Excerpted text
— BEGIN —

1.) None of ours would be considered easy keepers, and our grass is pretty weed-y, so even the mini donkey stays at a healthy weight on 24/7 turnout. Making their pasture more interesting is important to me, as is having areas to encourage their hooves to self-trim.

2.) This is the main thought when it comes to winter, combined with 3 & 4, so that the pasture isn't completely destroyed like it was this past winter. To go along with the PP idea, we're finally going to be able to establish a dry lot.

3.) They all definitely need more exercise. I don't get to ride very often, and lately we've been working on some manners issues, so most of my time has been spent on/at the mounting block with minimal riding.

4.) I don't so much want to diffuse erosion as I want to optimize it so when it rains the water runs away rather than pooling up.


----------



## karliejaye (Nov 19, 2011)

BadWolf said:


> 1.) None of ours would be considered easy keepers, and our grass is pretty weed-y, so even the mini donkey stays at a healthy weight on 24/7 turnout. Making their pasture more interesting is important to me, as is having areas to encourage their hooves to self-trim.
> 
> 2.) This is the main thought when it comes to winter, combined with 3 & 4, so that the pasture isn't completely destroyed like it was this past winter. To go along with the PP idea, we're finally going to be able to establish a dry lot.
> 
> ...


 
OK, I am a bit confused now. Are you wanting to make the pasture itself into a paddock paradise, spiral style thing? Or make a section into a drylot, with the spiral fencing, and still have an open pasture for them to graze?
What do you mean "optimize" soil erosion? Wherever you have horse hooves you will have a degree of erosion, but it sounds pretty severe if you are getting a mud pit in the winter. Installing better footing and french drains will help, but only so much, the area needs to be protected from too much traffic to have a desirable effect. By diffusing the erosion I simply meant that the impact of the horses would be spread out, so it was less intense in any 1 area.

I just don't see how making a spiral fence set up on a pasture intended for grazing is going to do much good for the horses or the pasture. The grass underneath the fence rows is likely going to be underutilized and the stuff in the track itself will then have more pressure, likely getting grazed beyond the crown. Also, if you want to manage the pasture well to encourage regrowth and reseeding, it needs a break! If the whole acreage is in use there is no way to do this.

I may have this all wrong so please correct me if I've got your set up back wards! I have helped design a paddock paradise set up on an "L" shaped pasture with connected drylot, it is doable to make an interesting path, and have 2-3 rotational pastures in the middle. This was on about 3 acres. What size are you working with?

— END —

Recorded data
— BEGIN —

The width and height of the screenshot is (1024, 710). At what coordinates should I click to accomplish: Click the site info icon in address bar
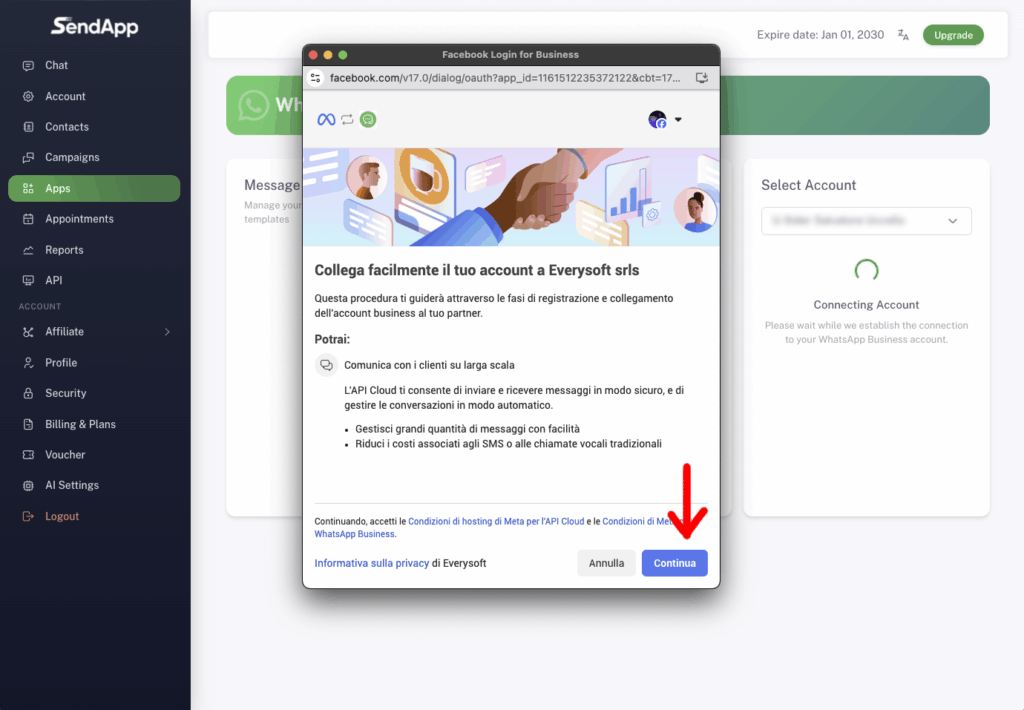pyautogui.click(x=316, y=77)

— END —

The tasks
a. In the horse pasture thread, about how many acres was the "L" shaped paddock paradise setup that karliejaye helped design?
b. Write the next part of the horse pasture thread, picking up after its final sentence.

Answers in order
a. About 3 acres.

b.
----------



## karliejaye (Nov 19, 2011)

I was drawing a diagram to explain but got called out to a field consultation to look at frog habitat...drawing to follow this afternoon.
_Posted via Mobile Device_


----------



## karliejaye (Nov 19, 2011)

*a possibility for an "L" shape*










Green lumps are hay piles, blue blob is water, purple is a shelter. Grey is gravel. The alternating fence lines in there are to make the horse move more. Track could be graveled in whole or in parts. Center would be left grass, could be split further with separate gates to implement rotational grazing and increase plant vigor.
Just 1 of probably 100's of options


----------



## BadWolf (Oct 12, 2012)

That's pretty similar to what I initially had in mind.
I realized after my last post that it probably wasn't too clear.

I'll see if I can draw it out and then we can figure out what it is I'm trying to do 
It's been "one of those days" all week long and it's only Tuesday... Safe to say, my brain is fried extra crispy right now.


----------



## BadWolf (Oct 12, 2012)

karliejaye said:


> What do you mean "optimize" soil erosion?
> 
> I have helped design a paddock paradise set up on an "L" shaped pasture with connected drylot, it is doable to make an interesting path, and have 2-3 rotational pastures in the middle. This was on about 3 acres. What size are you working with?


When I say "optimize" the erosion, I'm wanting to encourage them to wear paths in areas to help encourage water to flow away, rather than puddling up and making mud holes, like a natural ditch. 
They've already accomplished that around the barn by accident.
There's enough traffic around it, that they've worn a little ditch in the dirt and the water runs away from the building, rather than into it.
(I say "barn" but it's a dirt floor run-in. It will be a "barn" before winter.)

I've attached a drawing of what we have going on in the main pasture as of now. There's a dotted line where I'm considering doing the winter lot.
We do have two other areas they can be in, but this is the main one.
It's about 3 acres.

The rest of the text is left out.